La lista que sigue no es un Top 10 canónico de pinturas de gatos, sino un homenaje a la diversidad felina en el arte.

Hieronymous Bosch, La tentación de San Antonio (panel derecho) (alrededor de 1501).

En el desierto, un gato sisea a la mujer que intenta tentar al ermitaño Antonio, padre del monacato, con su cuerpo desnudo. El pez simboliza el cristianismo, pero las orejas demoníacas del gato lo vuelven ambiguo.

Théodule-Augustin Ribot, El cocinero y el gato (década de 1860).

Otro pez, otro gato hambriento. El realista francés Ribot se hizo un nombre pintando humildes escenas de cocina, de las cuales ésta es la más famosa. ¿El cocinero es ajeno a su amigo de cuatro patas o hace la vista gorda?

Louis Wain, pinturas de gatos antropomórficos.

Un popular artista comercial londinense obsesionado con los gatos, Wain fue hospitalizado permanentemente por enfermedad mental en 1924. El hecho de que sus pinturas se volvieran cada vez más alucinantes y abstractas se ha atribuido al empeoramiento de la esquizofrenia.

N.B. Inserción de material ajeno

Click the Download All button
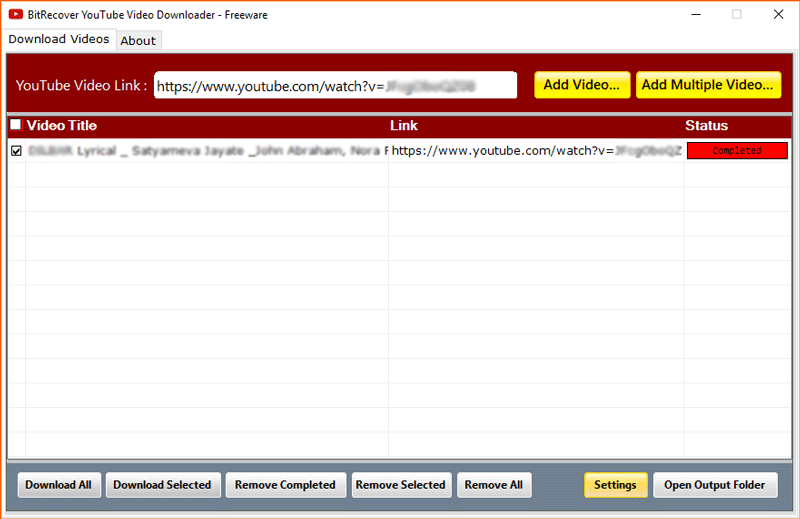The height and width of the screenshot is (519, 800). coord(58,485)
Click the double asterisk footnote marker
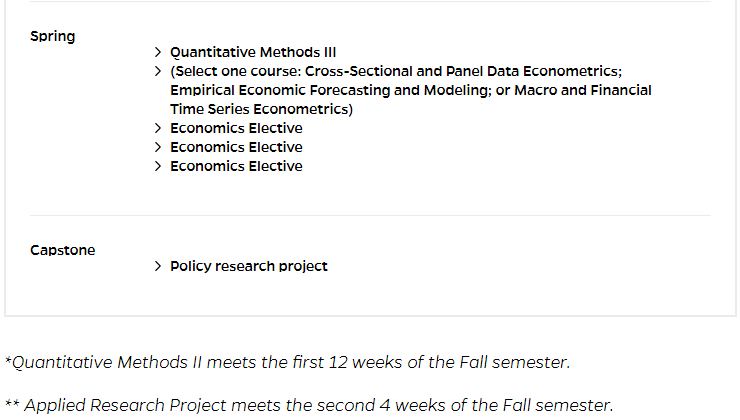 [x=12, y=404]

Jeff Koons, Cat on a Clothesline (1994-2001).

Inspirado en las postales de gatitos suspendidos en calcetines, Koons esculpió su gatito de gran tamaño en polietileno para su serie «Celebration». Se estructuró como una crucifixión para combinar la espiritualidad con la alegría preescolar.

Arthur Rackham, By day she made herself into a cat (1920).

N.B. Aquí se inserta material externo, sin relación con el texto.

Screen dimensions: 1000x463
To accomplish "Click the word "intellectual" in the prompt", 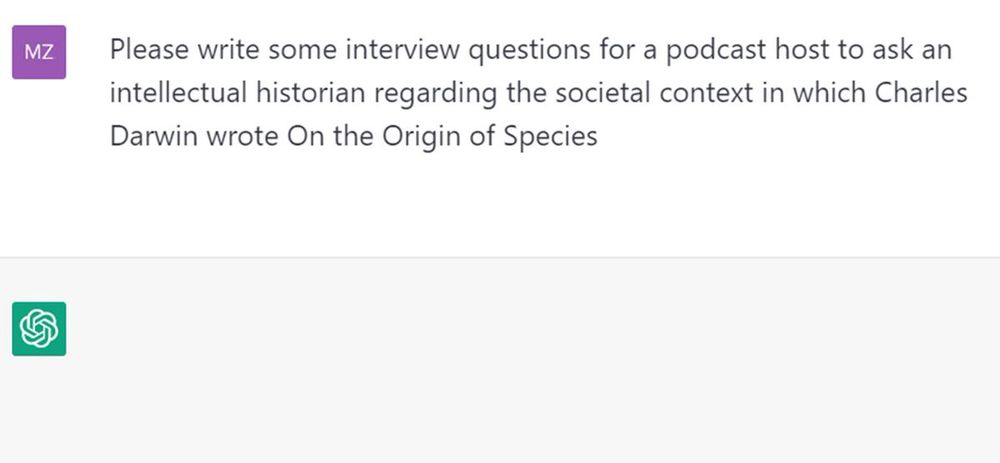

Esta malévola «ella» es una bruja que cambia de forma y convierte a las vírgenes en pájaros y las enjaula. La ilustración de Rackham para «Jorinde y Joringel» en Hansel y Gretel y otros cuentos de los hermanos Grimm demuestra su brillante uso del antropomorfismo para captar estados mentales patológicos.

Robert Gober, Sin título (1989).

La furiosa escultura metafórica de Gober consiste en dos bolsas de arena para gatos y un vestido de novia vacío en una habitación decorada con papel pintado. Sus motivos repetidos son un hombre blanco dormido y un negro linchado. La arena significa el intento de Estados Unidos de desodorizar una historia basada en el racismo y la falacia de la pureza heterosexual blanca.

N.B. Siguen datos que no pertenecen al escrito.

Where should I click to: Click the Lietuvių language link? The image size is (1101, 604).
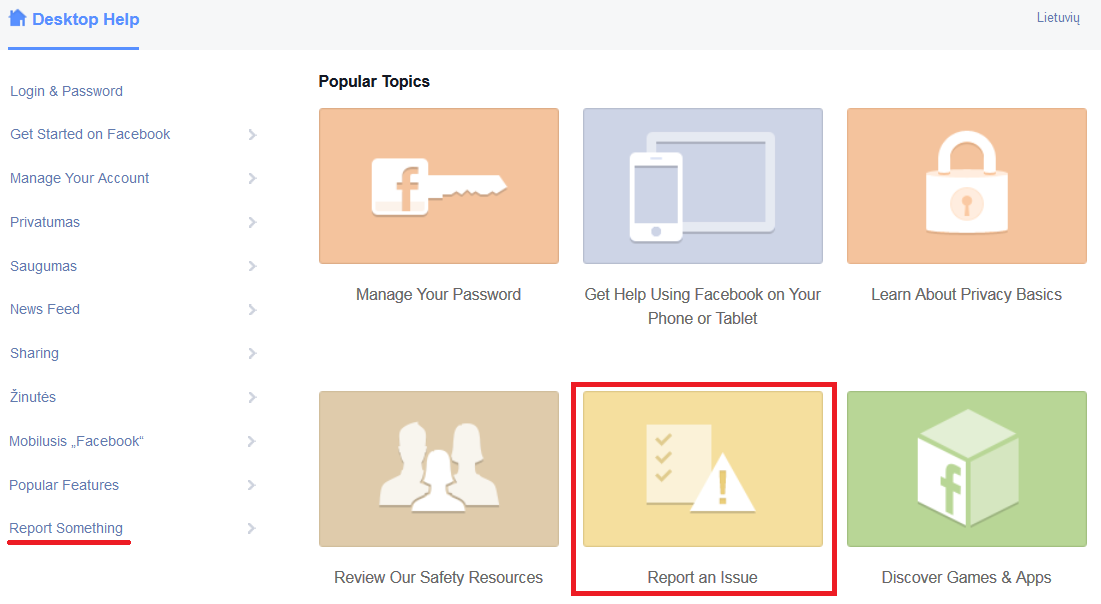(1058, 18)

Carl Olof Larsson, El puente (1912).

El punto central de la misteriosa acuarela del artista sueco es el flexible gatito, que mira, al igual que su dueña, a la figura masculina del puente. Un hilo invisible conecta el pelaje negro del gato con la oscura cabeza del hombre; uno espera que el gato tire de él, llamando la atención del hombre hacia la mujer que, tal vez, se había sentado a pintar el puente en soledad.

Georg Baselitz, Cabeza de gato (1966-67).

El bruto gato humanoide de Baselitz domina a un perro más pequeño, del que está separado por una valla. Esta típica inversión del pintor figurativo expresionista-postmodernista es a la vez un comentario sobre la arruinada Alemania post-nazi y sobre los movimientos artísticos en conflicto dentro del país dividido.

Kees von Dongen, Mujer con gato (1908).

Este cuadro del fauvista holandés se distingue por su yuxtaposición de colores delicados, su serenidad y su ingenio. La posición en la que la mujer sostiene tiernamente al gato la hace casi andrógina. La curva en forma de arco de la cola del gato, su largo cuerpo y el tocado de la mujer armonizan todos los elementos.

Pierre-Auguste Renoir, Muchacha y gato (1880-81).

La mayoría de los cuadros de Renoir protagonizados por mujeres y felinos están en posición supina, como los de Berthe Morisot y Mary Cassatt. Este es el más vital. Algo en las flores ha hecho que el gato se encabrite, alertando levemente a la chica de su postura erguida. El equilibrio entre la indiferencia y la curiosidad está perfectamente ponderado.